A “yum update” to take the system from Centos 7.6 to Centos 7.7 fails. Ending in this:
→ Finished Dependency Resolution
Error: Could not find suitable Nvidia kernel module version for kernel kernel-3.10.0-862.el7.x86_64 and driver 3:nvidia-driver-latest-418.87.00-2.el7.x86_64
Currently installed versions of key packages:
cuda-10.1.243-1.x86_64
dkms-2.7.1-1.el7.noarch
kmod-nvidia-latest-dkms-418.87.00-2.el7.x86_64
nvidia-driver-latest-418.87.00-2.el7.x86_64
kernel-3.10.0-862.el7.x86_64
kernel-3.10.0-957.27.2.el7.x86_64
Currently running kernel 3.10.0-957.27.2.el7.x86_64
Centos 7.7 kernel will be kernel.x86_64 0:3.10.0-1062.1.1.el7
nvidia-smi
Mon Sep 23 16:02:58 2019
±----------------------------------------------------------------------------+
| NVIDIA-SMI 418.87.00 Driver Version: 418.87.00 CUDA Version: 10.1 |
|-------------------------------±---------------------±---------------------+
| GPU Name Persistence-M| Bus-Id Disp.A | Volatile Uncorr. ECC |
| Fan Temp Perf Pwr:Usage/Cap| Memory-Usage | GPU-Util Compute M. |
|===============================+======================+======================|
| 0 Tesla V100-PCIE… Off | 00000000:00:08.0 Off | 0 |
| N/A 33C P0 36W / 250W | 0MiB / 32480MiB | 3% Default |
±------------------------------±---------------------±---------------------+
±----------------------------------------------------------------------------+
| Processes: GPU Memory |
| GPU PID Type Process name Usage |
|=============================================================================|
| No running processes found |
±----------------------------------------------------------------------------+
That is generally expected. The GPU driver is compiled against the specific kernel that you are running. If you update the kernel, by definition you break the GPU driver install.

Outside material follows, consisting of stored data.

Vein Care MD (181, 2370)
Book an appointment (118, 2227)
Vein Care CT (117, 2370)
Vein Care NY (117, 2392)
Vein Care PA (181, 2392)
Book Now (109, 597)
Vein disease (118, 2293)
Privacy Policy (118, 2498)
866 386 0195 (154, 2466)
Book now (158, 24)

Simplest approach at this point is to just reinstall the driver, or reinstall CUDA.
If the GPU driver is registered with dkms, dkms may fix this, but there are possible issues that can trip that up, such as an incompatibility between the driver and the kernel which prevents successful compilation. It might also just require a restart to trigger dkms to rebuild the GPU driver interface.